Night Whispers by Alisha Rai

As I was browsing for titles for this post, I did a double take when this cover popped up—I had no idea Alisha Rai had ever dipped her toe in the sci-fi romance pool. But since in my mind she, Penny Reid, and Talia Hibbert are tied for Queen of Contemporary Romance, I had to get my hands on a copy of Night Whispers. It was a little difficult because the title appears to be out of print, but you can find used copies if you poke around. And it’s safe to say this is the most romantic book I’ve ever read with a giant gun on the cover! It’s also surprisingly delightful considering there are zombies involved. Jules is a search and rescue agent in a post-apocalyptic world overrun with bloodthirsty undead called Shadows. James is her contact with the organization she works for, a comforting voice in her ear, but since he’s at a remote base and she’s out in the field, they’ve never met in person and don’t even know what the other looks like. But when Jules suddenly goes off-grid in the middle of a mission, James realizes she means more to him than he ever admitted and takes off to find her despite his intense agoraphobia. Refreshing in lots of ways, especially with the way Jules and James take turns being strong and being vulnerable.

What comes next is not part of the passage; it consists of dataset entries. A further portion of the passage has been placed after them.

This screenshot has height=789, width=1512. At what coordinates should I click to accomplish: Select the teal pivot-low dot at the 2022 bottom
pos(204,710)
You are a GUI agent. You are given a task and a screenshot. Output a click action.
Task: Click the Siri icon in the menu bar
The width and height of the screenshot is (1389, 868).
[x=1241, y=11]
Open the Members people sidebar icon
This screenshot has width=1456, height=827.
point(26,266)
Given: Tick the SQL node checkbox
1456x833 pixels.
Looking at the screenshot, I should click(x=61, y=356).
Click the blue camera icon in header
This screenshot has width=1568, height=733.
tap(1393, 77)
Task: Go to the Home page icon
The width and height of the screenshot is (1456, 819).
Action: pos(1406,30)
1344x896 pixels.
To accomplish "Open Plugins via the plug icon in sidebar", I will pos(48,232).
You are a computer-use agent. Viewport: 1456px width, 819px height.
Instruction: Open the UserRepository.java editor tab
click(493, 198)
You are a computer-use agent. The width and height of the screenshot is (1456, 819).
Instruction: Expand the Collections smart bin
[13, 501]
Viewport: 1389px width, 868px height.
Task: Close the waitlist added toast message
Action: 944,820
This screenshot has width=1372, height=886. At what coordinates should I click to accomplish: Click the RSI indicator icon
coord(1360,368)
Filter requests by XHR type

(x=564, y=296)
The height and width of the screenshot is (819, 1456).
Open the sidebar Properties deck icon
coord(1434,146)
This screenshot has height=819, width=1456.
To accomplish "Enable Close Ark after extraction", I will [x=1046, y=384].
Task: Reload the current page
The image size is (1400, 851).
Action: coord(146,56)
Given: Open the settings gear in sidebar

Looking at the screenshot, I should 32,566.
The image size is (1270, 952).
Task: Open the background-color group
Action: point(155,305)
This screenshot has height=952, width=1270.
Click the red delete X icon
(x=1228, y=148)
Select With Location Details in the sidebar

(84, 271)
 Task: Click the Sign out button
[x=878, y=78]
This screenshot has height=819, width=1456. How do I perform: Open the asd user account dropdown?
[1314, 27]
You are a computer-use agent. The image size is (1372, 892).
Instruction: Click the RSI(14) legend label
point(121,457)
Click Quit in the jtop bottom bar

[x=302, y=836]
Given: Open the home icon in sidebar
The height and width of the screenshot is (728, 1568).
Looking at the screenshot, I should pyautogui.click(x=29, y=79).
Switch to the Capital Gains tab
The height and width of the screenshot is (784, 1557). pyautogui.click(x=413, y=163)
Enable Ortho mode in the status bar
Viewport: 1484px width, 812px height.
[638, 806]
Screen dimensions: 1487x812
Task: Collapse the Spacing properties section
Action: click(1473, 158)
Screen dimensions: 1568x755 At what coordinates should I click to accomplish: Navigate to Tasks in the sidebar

Ascension by Jacqueline Koyanagi

Cool worldbuilding alert! Ascension takes place in a universe where spaceship mechanics are called “sky surgeons” and the work is more personal and intuitive than cranking inanimate gears. Thus when Alana, a sky surgeon who’s never been off planet, stows away on a ship, she hopes to build a relationship not just with the crew but with the ship itself. As an uninvited guest, it takes her some time to ingratiate herself with the wildly varied cast of characters that call the ship home, but Alana craves adventure and new experiences and she won’t let her (devastatingly sexy) new captain drop her off back home without a fight. Considering the chronic illness that causes her serious pain even with medication, it would be easier for Alana to stay in her safe little bubble, but now that she’s had a taste of space flight, she’s hooked. This book is effortlessly inclusive, with all kinds of diverse characters and relationships, and while it’s not as polished, I think it would be a good pick for fans of Becky Chambers.

Polaris Rising by Jessie Mihalik

I don’t like to play favorites, but this just might be my top pick of the sci-fi romance bunch. A space princess escapes an arranged marriage only to end up captured and imprisoned with a notorious criminal, and that’s just the opening setup to this balls to the wall adventure. The universe is controlled by three enormously wealthy families, all rivals but currently in an uneasy truce. Ada is a daughter of one of the houses and grew up in the lap of luxury, but since running away from her family and fiancé she’s enjoyed living a lower key lifestyle—that is, until her father’s minions catch up to her. Ada will do anything to escape—seriously, there is no risk this chick won’t take—but she’s not sure if the dangerous yet alluring stranger sharing her cell is ally or foe. Politics, intrigue, action—the pace is nonstop and doesn’t let up until the very last page. This is the book I would put in the hands of people who claim romance is formulaic (and then dance around in victory when they love it).